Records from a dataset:
* Start *

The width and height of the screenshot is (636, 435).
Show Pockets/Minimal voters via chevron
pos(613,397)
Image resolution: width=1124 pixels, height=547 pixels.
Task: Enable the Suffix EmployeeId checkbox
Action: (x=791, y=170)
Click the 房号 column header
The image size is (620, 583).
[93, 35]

* End *

** Given instruction **
Print the lines above without changing a single character.

** Worked solution **
The width and height of the screenshot is (636, 435).
Show Pockets/Minimal voters via chevron
pos(613,397)
Image resolution: width=1124 pixels, height=547 pixels.
Task: Enable the Suffix EmployeeId checkbox
Action: (x=791, y=170)
Click the 房号 column header
The image size is (620, 583).
[93, 35]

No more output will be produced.